The proposed connected car protocol, which the National Highway Traffic and Safety Administration (NHTSA) will consider mandating for the first time in American cars in 2017, uses the Wi-Fi-like 802.11p wireless signal and could allow cars to communicate with both each other and with highway infrastructure like roads or bridges. One NHTSA study in 2010 estimated that the protocol could prevent as many as 81 percent of all vehicle collisions.

But Petit, one of the University of Twente researchers, says that with the range of that wireless communication falling between roughly 300 and 900 feet, it could also serve as a powerful surveillance mechanism. It’s not yet clear how often connected vehicles will vary the unique wireless signatures that identify them, which could limit their use for tracking an individual car. But depending on how long those “pseudonyms” remain constant, Petit argues the connected vehicle protocol could offer a new, relatively cheap form of vehicle tracking that could bolster existing law enforcement tracking techniques like automatic license plate readers. Or, he imagines, hackers could collect and crowdsource data from the system to assemble a database of vehicle movements around entire cities.

“When you do a deployment like this, you need to think about privacy,” says Petit. “It was clear that we needed to perform this attack, to demonstrate that this information is accessible to anyone.”

For their proof-of-concept, the researchers used two Cohda Wireless MK3 radio modules and attached a pair of Smarteq antennae to each one, at a total cost of about $1,100 dollars. With those modules located at two intersections on the Twente campus, they could roughly track a vehicle that contained an active Nexcom 802.11p radio beacon. The graphs below show the location of the intersections where those two modules were planted and a “privacy heat map” of how accurately the researchers could predict a car’s location based on the resulting radio readings.

Wired

Though their two modules only gave them about a 40 percent chance of locating the vehicle at any given time down to a 65 foot area, the researchers extrapolated that a few more modules could give them much more precision. Each added radio module at an intersection offers more information about where a target car has been spotted and which direction it’s turned at a given time. If the researchers were to cover eight of the campus’ 21 intersections (at a cost of $4,400 dollars), for instance, they believe they could predict the location of the target vehicle with 90 percent accuracy.

In their paper, the researchers calculate that they could extend that surveillance to an entire city for less than half a million dollars. They write that the system could cover the nearby Dutch city of Enschede, for instance, with more than 150,000 people and 35,200 acres of land, for around $362,000. And they believe that their “sniffing stations” could easily drop in price—they even speculate that one could likely soon be built for a tenth of the cost using a Raspberry Pi minicomputer—to vastly cut the cost of that tracking. “If you have sufficient coverage of a city, you can track everyone,” Petit says.

Rows from a dataset
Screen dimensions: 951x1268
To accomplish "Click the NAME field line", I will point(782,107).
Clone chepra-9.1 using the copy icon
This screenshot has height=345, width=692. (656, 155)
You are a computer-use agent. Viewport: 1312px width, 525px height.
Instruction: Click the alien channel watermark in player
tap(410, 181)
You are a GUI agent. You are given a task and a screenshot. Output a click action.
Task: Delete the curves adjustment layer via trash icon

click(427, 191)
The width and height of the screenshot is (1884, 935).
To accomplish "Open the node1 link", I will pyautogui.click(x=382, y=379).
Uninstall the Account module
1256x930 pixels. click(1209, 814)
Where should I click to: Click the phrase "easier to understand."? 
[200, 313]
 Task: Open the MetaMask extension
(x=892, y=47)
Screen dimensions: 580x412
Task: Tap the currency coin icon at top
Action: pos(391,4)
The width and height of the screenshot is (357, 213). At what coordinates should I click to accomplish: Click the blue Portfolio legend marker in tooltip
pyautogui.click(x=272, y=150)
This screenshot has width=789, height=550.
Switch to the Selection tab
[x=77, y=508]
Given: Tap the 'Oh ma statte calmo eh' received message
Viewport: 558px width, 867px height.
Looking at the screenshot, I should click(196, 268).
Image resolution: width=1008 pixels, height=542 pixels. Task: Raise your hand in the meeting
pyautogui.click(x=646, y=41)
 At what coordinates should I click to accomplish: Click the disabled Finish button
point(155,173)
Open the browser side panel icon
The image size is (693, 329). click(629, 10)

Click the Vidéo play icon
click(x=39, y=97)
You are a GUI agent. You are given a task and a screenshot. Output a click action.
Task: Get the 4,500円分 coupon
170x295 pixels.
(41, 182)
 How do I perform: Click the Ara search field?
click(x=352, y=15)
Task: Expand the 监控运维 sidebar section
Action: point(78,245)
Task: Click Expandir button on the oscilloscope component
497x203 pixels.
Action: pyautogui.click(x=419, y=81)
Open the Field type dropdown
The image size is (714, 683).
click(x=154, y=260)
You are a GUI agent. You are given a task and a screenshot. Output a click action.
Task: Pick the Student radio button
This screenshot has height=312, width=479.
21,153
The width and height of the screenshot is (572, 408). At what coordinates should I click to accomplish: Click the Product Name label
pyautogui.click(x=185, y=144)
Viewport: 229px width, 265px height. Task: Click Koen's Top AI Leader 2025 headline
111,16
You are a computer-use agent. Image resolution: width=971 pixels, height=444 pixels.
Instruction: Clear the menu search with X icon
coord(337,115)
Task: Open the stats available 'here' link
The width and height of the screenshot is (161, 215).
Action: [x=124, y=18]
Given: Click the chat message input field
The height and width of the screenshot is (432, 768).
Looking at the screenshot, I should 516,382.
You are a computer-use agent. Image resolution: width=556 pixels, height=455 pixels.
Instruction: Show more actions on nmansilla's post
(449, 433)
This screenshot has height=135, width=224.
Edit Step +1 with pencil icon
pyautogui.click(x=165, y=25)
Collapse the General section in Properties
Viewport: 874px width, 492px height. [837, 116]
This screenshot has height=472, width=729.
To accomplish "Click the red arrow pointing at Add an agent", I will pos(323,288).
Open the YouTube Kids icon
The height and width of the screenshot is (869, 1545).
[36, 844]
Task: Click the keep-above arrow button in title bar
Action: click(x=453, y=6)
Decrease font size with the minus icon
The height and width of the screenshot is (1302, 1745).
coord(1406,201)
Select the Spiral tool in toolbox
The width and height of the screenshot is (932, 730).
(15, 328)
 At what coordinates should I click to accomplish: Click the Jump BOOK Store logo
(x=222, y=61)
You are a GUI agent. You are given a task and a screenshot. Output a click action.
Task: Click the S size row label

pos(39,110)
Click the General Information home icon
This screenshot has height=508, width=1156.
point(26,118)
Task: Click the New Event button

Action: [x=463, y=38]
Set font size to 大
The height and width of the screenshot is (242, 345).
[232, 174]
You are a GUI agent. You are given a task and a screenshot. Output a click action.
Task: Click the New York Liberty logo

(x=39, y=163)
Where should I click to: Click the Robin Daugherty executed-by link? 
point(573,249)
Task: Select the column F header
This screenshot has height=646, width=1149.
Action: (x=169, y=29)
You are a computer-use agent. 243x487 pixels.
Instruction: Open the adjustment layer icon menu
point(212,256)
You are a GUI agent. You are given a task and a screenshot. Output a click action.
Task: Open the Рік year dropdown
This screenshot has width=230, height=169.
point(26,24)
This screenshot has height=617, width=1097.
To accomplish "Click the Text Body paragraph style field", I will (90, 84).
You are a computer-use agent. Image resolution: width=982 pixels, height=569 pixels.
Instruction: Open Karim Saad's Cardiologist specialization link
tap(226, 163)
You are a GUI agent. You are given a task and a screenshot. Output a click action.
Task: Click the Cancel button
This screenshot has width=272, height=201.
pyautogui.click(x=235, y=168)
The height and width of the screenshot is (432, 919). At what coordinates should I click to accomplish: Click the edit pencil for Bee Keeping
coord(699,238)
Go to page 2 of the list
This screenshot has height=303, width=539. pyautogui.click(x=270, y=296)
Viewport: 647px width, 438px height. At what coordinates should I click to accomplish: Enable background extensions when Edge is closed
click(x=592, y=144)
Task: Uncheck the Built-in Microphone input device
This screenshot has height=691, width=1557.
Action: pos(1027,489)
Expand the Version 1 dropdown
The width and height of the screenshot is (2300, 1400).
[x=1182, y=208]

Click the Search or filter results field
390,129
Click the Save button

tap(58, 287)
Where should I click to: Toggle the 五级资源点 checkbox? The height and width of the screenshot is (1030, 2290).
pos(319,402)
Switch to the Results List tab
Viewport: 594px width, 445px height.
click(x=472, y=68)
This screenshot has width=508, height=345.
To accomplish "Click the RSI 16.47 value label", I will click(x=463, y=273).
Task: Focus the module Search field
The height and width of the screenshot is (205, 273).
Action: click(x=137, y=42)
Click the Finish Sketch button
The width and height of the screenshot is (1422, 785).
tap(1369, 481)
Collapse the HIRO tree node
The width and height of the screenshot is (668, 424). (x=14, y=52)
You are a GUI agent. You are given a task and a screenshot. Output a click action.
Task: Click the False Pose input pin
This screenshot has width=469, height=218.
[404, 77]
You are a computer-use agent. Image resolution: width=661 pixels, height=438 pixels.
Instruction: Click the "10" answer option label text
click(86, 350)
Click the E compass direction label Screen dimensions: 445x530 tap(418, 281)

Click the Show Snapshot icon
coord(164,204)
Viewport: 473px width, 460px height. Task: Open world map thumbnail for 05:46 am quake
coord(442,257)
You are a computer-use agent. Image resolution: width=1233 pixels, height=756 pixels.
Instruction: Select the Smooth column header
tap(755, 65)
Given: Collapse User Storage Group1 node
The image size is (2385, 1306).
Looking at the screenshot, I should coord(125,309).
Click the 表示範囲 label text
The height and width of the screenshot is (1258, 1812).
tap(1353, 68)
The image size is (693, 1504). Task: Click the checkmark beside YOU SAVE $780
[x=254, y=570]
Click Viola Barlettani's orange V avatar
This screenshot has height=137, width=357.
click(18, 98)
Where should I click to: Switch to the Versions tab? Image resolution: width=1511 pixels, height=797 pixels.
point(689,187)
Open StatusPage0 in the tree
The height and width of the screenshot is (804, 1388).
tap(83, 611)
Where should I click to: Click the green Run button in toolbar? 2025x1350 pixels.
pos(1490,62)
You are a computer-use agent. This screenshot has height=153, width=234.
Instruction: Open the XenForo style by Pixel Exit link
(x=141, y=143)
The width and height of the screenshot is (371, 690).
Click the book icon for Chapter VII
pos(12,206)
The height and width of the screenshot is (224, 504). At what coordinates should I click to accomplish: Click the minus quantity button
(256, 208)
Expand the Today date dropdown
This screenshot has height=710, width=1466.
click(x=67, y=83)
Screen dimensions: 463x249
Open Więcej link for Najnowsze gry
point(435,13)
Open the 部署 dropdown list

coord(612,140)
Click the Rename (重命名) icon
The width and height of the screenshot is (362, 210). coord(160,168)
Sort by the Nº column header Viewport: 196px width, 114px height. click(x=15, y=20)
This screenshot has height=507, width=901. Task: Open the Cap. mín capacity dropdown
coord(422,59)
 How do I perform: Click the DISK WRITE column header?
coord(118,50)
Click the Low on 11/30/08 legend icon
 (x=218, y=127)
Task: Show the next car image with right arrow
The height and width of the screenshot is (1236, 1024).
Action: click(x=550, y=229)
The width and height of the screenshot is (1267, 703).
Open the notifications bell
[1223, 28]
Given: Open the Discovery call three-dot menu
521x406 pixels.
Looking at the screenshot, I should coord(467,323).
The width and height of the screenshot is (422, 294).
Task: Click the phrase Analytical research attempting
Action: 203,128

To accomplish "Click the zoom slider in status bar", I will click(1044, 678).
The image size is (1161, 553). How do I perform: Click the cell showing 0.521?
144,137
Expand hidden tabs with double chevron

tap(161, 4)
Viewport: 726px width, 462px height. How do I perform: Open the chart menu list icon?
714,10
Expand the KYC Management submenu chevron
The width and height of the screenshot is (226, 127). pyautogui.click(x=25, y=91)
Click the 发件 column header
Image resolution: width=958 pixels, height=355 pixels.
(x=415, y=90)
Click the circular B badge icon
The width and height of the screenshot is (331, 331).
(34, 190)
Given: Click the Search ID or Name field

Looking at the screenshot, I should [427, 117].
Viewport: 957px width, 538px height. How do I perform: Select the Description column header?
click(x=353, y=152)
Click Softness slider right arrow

| SET TASK 1 |
In the listing, rename "column header" to "column heading" in everything from the line containing "Screen dimensions: 463x249" down to the line containing "(x=218, y=127)", and return only those lines with nothing else changed.
| SET TASK 2 |
Write what comes next in the article on tracking connected cars through their wireless signals, starting right after its final sentence.

| WRITTEN ANSWER 1 |
Screen dimensions: 463x249
Open Więcej link for Najnowsze gry
point(435,13)
Open the 部署 dropdown list

coord(612,140)
Click the Rename (重命名) icon
The width and height of the screenshot is (362, 210). coord(160,168)
Sort by the Nº column heading Viewport: 196px width, 114px height. click(x=15, y=20)
This screenshot has height=507, width=901. Task: Open the Cap. mín capacity dropdown
coord(422,59)
 How do I perform: Click the DISK WRITE column heading?
coord(118,50)
Click the Low on 11/30/08 legend icon
 (x=218, y=127)

| WRITTEN ANSWER 2 |
Programming vehicles to switch their unique radio signatures more often could alleviate some of those privacy concerns, Petit notes. And Petit acknowledges that industry groups like the Crash Avoidance Metrics Partnership in the US and the Car-2-Car Consortium in Europe are considering that privacy fix. (Neither organization immediately responded to Wired’s request for comment.)

But Petit says more study is needed to understand exactly how much those pseudonym protections can foil tracking. With a high enough density of tracking modules, the researchers caution that someone could overcome even rapid pseudonym-switching to pervasively follow vehicles’ whereabouts. The chart below shows how often the researchers calculate that they could predict the location of a vehicle given different numbers of tracking modules and different lengths of time between vehicle pseudonym changes. (A “privacy score” of 1 means no chance of a vehicle being identified, and a zero means 100 percent certainty of identifying it.)

Wired

Even so, Petit argues that graph should still be evidence that the pseudonym-switching strategy needs to be built into car-to-car communication systems. Though rapidly changing the vehicle’s signature can’t combat some sort of “global observer,” he says, it can still block cheaper, lower resource types of surveillance.

“Pseudonym changing doesn’t stop tracking. It can only mitigate this attack,” says Petit. “But it’s still needed to improve privacy against this mid-size observer…We want to demonstrate that in any deployment, you still have to have this protection, or someone will be able to track you.”